* MATERIAL FOR THE TASK:
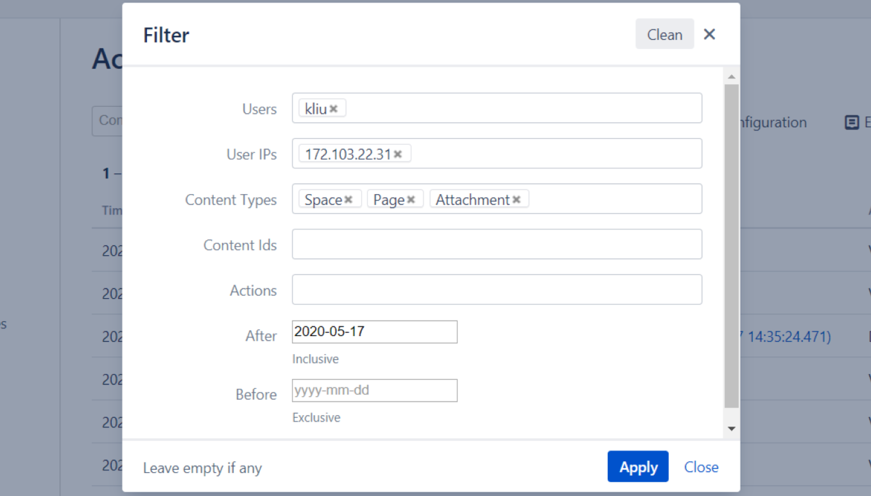Remove the kliu user tag
Screen dimensions: 871x496
click(x=334, y=109)
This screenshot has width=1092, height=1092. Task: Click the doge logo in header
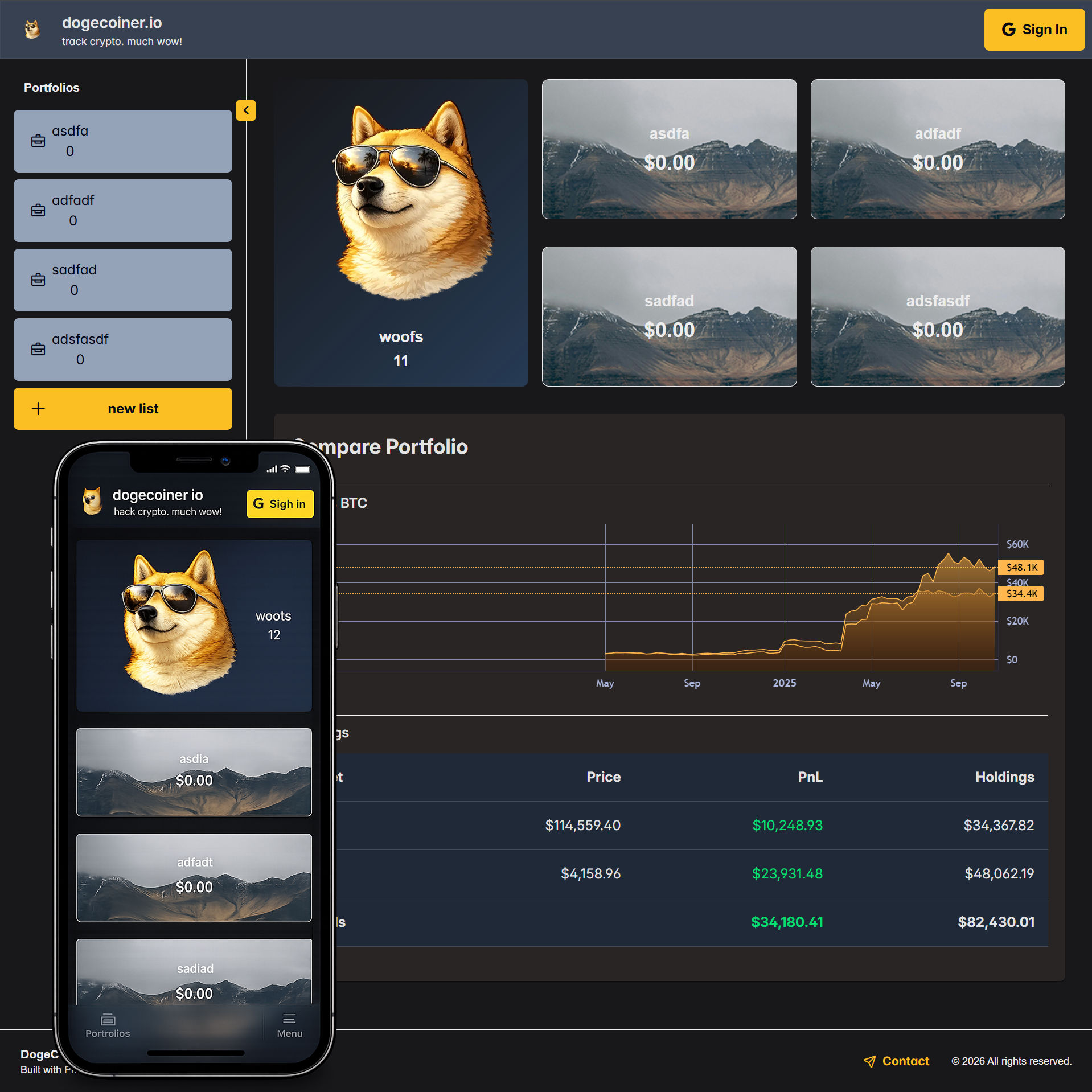(x=32, y=30)
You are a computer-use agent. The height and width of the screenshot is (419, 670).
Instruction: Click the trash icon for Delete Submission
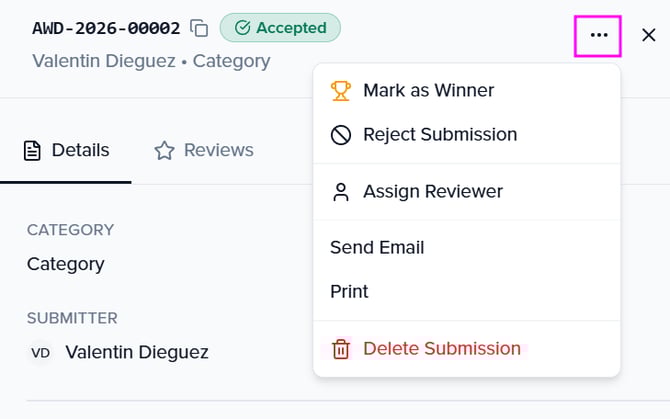341,349
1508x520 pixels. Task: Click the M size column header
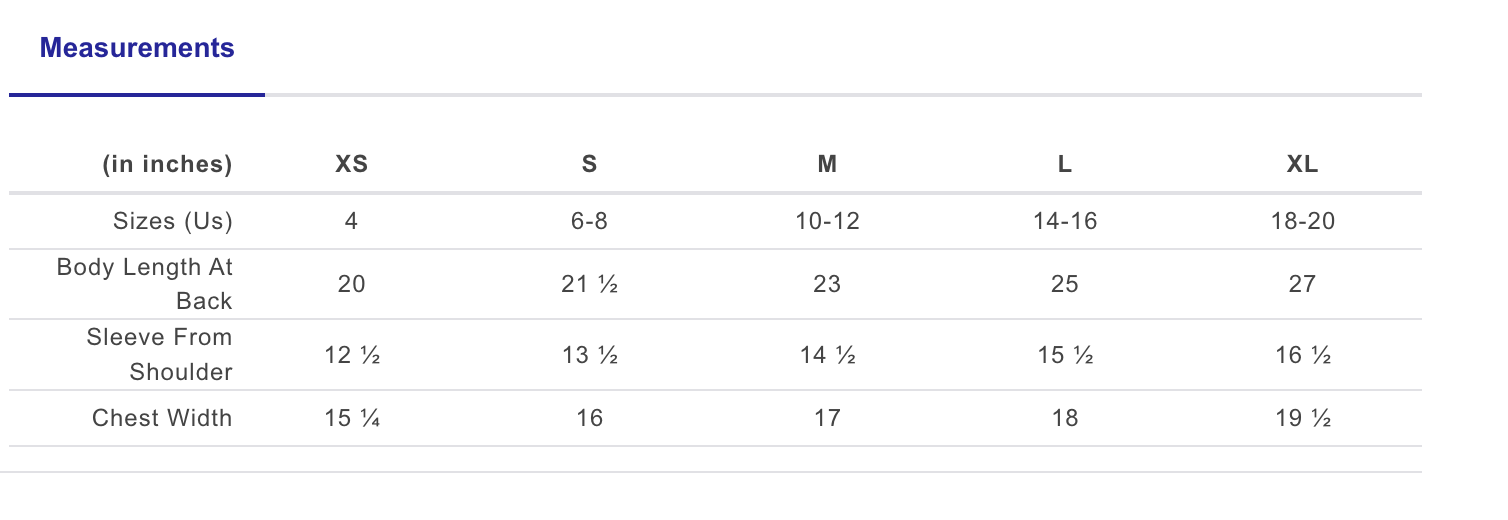click(x=827, y=165)
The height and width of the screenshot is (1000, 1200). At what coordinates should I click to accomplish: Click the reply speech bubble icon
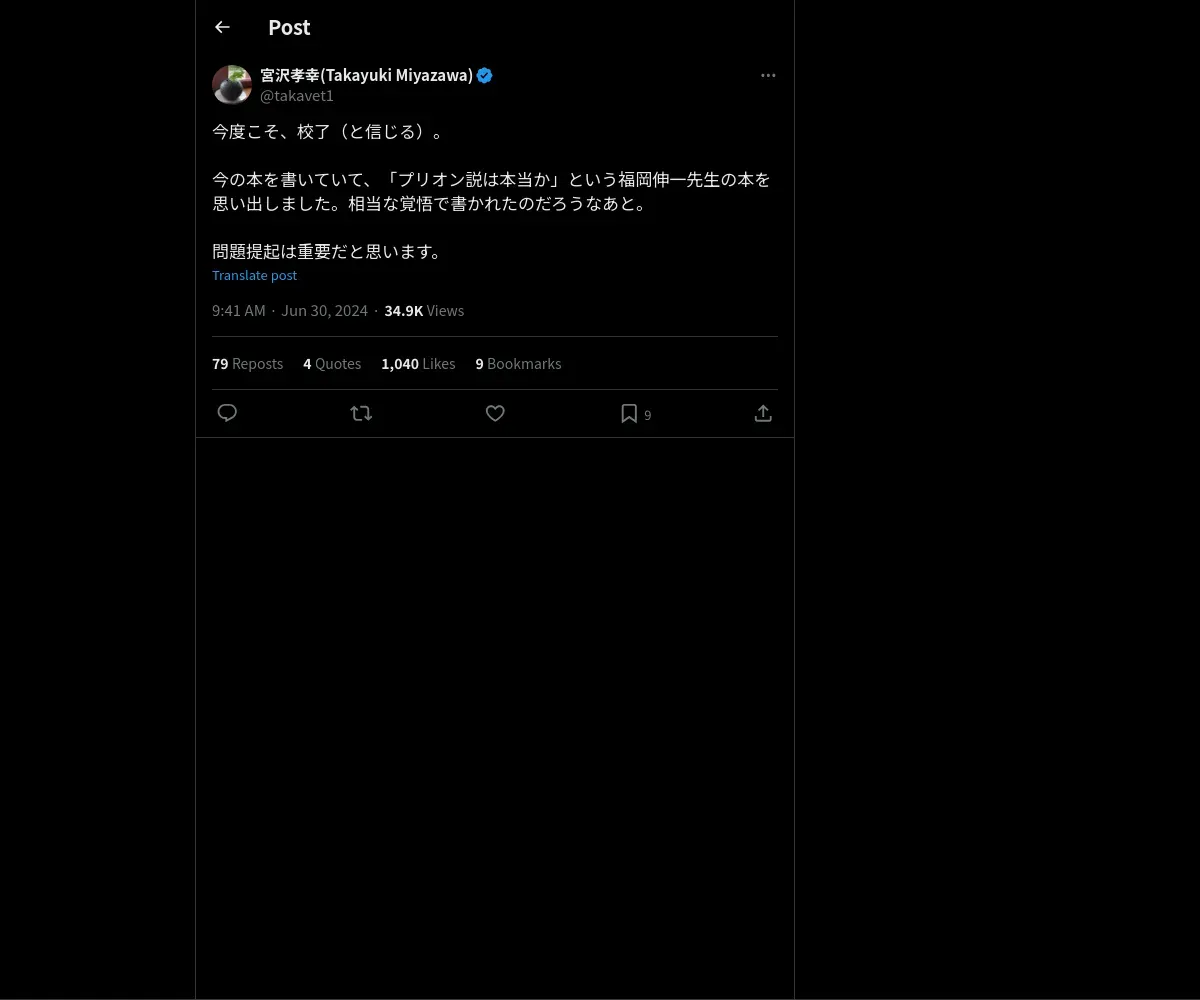pos(227,413)
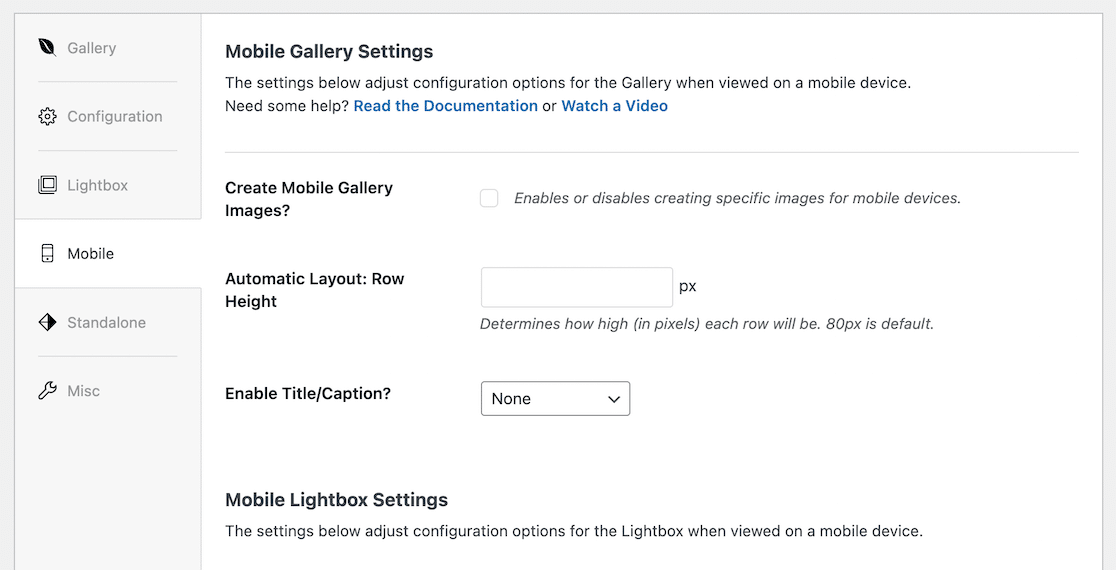Open the Enable Title/Caption dropdown
Image resolution: width=1116 pixels, height=570 pixels.
[555, 398]

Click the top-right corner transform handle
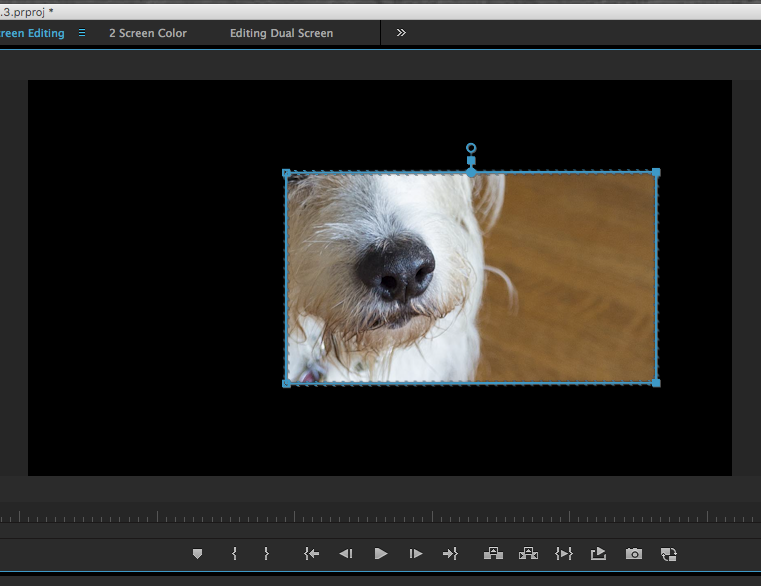coord(656,173)
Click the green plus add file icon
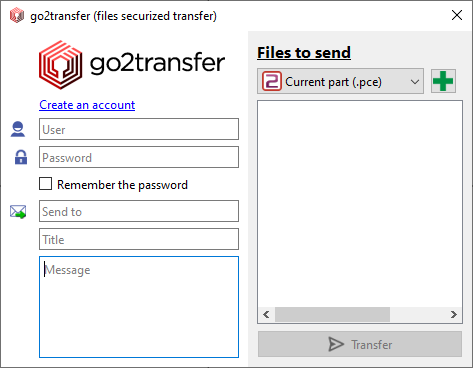 click(x=443, y=81)
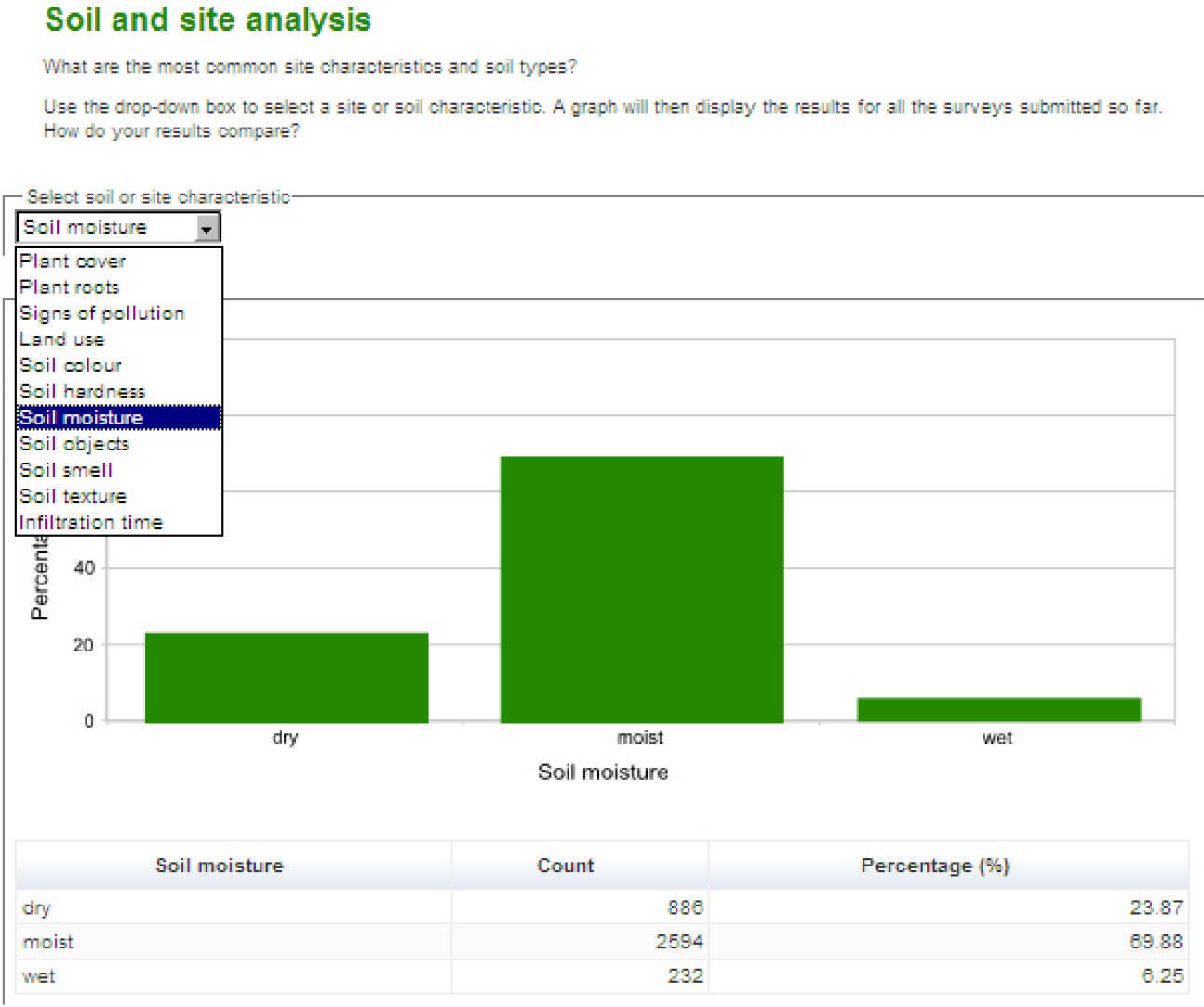
Task: Click the tall moist bar in chart
Action: pos(641,589)
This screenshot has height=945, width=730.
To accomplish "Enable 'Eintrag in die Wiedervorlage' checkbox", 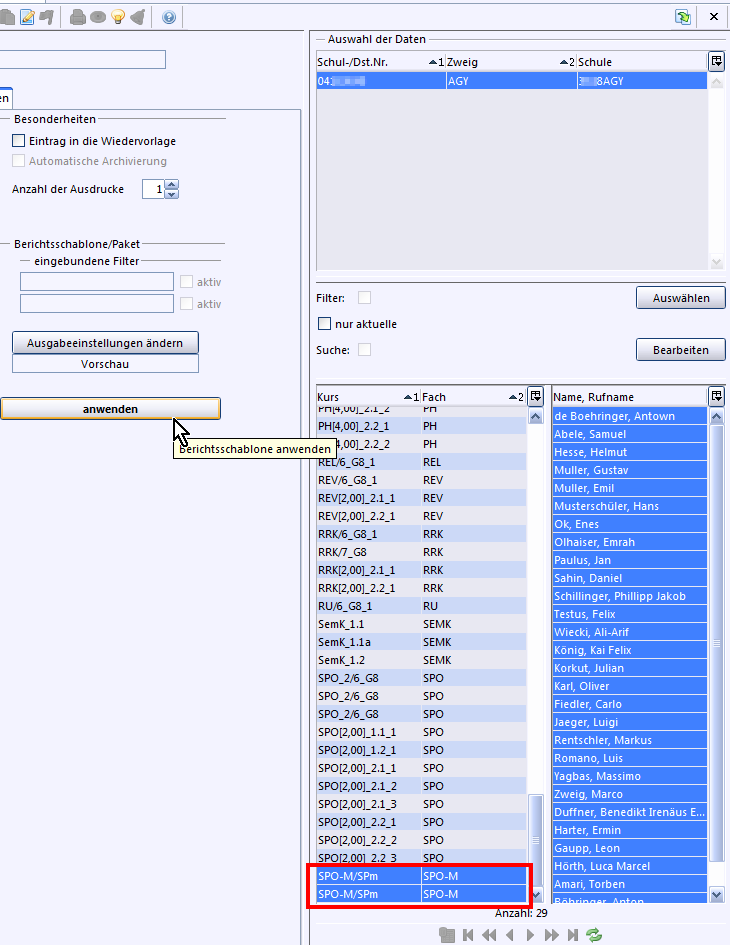I will (19, 141).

* WHAT YOU HAVE TO DO: Pull out every line of the records that contains the word "height", where case counts.

* FINAL RESULT:
This screenshot has width=1092, height=1092. Task: Click the doge logo in header
You are a computer-use agent. The height and width of the screenshot is (419, 670).
The height and width of the screenshot is (1000, 1200). At what coordinates should I click to accomplish: Click the reply speech bubble icon
Image resolution: width=1116 pixels, height=570 pixels.
This screenshot has height=945, width=730.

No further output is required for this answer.